Nota
O mais curioso no trabalho da cineasta mineira Petra Costa (responsável também por Olmo e a Gaivota e Elena), é que ele funciona quase como uma expansão mais ambiciosa de O Processo (2018), dirigido por Maria Augusta Ramos. Enquanto aquele filme era focado especificamente na problemática do impeachment da ex-presidente Dilma Rousseff, Democracia em Vertigem, original Netflix e pré-candidato ao Oscar 2020, tem como objetivo central uma revisão ultra pessoal e poetizada da ascensão e queda do Partido dos Trabalhadores no Brasil, costurando ao longo do caminho o discurso de antítese ao ódio e ao fascismo que, na postura política do filme, culminariam na eleição de Jair Bolsonaro.
Narrado em primeira pessoa e refletindo sempre os sentimentos da autora diante da história que seu país vivencia, o documentário encontra em seu componente pessoal tanto sua força como sua limitação. Por um lado, a parcialidade é plenamente assumida e a correlação dramática da tragédia política com o fator familiar/íntimo da diretora. Por outro lado, além de a solenidade da narração minimizar o efeito trágico dos acontecimentos (o que é até contraditório, vide a ordem ideológica progressista do longa), Democracia em Vertigem constantemente quer vender e embalar a falsa ideia de estar traçando um discurso ativista – uma leitura política de grande profundidade.
Quando, na verdade, o que mais impressiona e impacta no filme de Petra Costa não são suas reflexões ou divagações acerca do tema, mas a captação de momentos/falas tão absurdos que, na acumulação de outros absurdos à nossa volta, já foram até esquecidos (é comum o sentimento de “nossa, isso realmente aconteceu” ao longo do documentário). Ela sem dúvida sabe criar imagens muito potentes e trabalhar com simbologia, mas seu maior mérito aqui está na competente montagem e na força do didatismo – que dialoga tanto com quem lembra perfeitamente de todo o período como com quem está acompanhando pela primeira vez.

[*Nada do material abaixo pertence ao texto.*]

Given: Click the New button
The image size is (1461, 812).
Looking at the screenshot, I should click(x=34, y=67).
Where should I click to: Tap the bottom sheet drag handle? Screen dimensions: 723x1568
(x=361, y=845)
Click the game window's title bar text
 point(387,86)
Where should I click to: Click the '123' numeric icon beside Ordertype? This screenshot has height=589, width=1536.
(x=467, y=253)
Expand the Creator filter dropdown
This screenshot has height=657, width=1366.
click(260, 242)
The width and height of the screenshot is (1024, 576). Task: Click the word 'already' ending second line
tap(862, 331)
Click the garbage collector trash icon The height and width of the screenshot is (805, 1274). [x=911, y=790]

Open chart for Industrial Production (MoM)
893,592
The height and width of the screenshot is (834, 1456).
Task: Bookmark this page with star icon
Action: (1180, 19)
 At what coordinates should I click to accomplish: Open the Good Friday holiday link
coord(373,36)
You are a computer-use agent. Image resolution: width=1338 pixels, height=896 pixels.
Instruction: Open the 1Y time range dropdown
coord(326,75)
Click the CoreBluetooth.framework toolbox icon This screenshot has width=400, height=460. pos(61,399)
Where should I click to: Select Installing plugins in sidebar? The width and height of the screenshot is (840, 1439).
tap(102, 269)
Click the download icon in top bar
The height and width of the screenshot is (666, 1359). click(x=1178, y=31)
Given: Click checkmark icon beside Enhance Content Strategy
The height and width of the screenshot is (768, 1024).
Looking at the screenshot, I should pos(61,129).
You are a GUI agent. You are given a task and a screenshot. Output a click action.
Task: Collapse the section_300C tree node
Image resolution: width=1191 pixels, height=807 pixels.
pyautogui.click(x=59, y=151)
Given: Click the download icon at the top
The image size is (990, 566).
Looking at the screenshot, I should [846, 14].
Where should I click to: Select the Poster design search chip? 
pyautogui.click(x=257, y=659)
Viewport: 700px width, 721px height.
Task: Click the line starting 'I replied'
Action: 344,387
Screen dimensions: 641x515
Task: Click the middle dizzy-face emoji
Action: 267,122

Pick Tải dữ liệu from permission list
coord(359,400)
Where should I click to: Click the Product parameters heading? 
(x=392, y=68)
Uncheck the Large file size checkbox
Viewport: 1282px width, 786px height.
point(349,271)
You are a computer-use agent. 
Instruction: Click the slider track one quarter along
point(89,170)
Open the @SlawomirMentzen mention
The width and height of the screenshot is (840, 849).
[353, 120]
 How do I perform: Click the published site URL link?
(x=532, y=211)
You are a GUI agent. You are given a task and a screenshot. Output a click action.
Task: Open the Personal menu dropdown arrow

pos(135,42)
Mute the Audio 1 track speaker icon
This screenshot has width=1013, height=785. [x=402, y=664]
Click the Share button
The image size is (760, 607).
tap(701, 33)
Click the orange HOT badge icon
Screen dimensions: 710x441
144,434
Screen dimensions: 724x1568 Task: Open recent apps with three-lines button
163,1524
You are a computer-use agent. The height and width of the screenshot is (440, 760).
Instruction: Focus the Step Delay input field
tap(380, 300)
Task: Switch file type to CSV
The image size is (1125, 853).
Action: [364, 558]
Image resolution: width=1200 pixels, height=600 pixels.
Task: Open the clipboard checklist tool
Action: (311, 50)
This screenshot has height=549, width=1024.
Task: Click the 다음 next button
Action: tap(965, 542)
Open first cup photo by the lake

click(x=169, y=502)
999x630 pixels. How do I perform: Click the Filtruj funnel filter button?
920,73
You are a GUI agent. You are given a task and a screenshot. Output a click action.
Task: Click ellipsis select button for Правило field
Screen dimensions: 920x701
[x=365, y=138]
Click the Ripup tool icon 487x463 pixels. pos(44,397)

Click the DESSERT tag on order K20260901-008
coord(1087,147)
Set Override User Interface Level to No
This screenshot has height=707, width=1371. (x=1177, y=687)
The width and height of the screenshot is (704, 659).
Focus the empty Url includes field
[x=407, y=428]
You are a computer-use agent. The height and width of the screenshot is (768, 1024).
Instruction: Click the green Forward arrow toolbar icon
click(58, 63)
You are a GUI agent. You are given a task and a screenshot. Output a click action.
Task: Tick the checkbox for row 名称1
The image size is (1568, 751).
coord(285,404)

Deve ser uma experiência interessante assistir a Democracia em Vertigem daqui a alguns anos, quando muito do que está retratado no filme tiver se desdobrado – para melhor ou para pior, quem sabe – e sua completude temática for colocada em teste. É, de fato, uma tarefa desafiadora lidar diretamente com acontecimentos políticos em curso à época das filmagens. Em alguns casos, a universalidade proposta pela visão central do filme ultrapassa as barreiras do tempo. Em outros, todo o peso da obra fica mais restrito ao calor da comoção momentânea.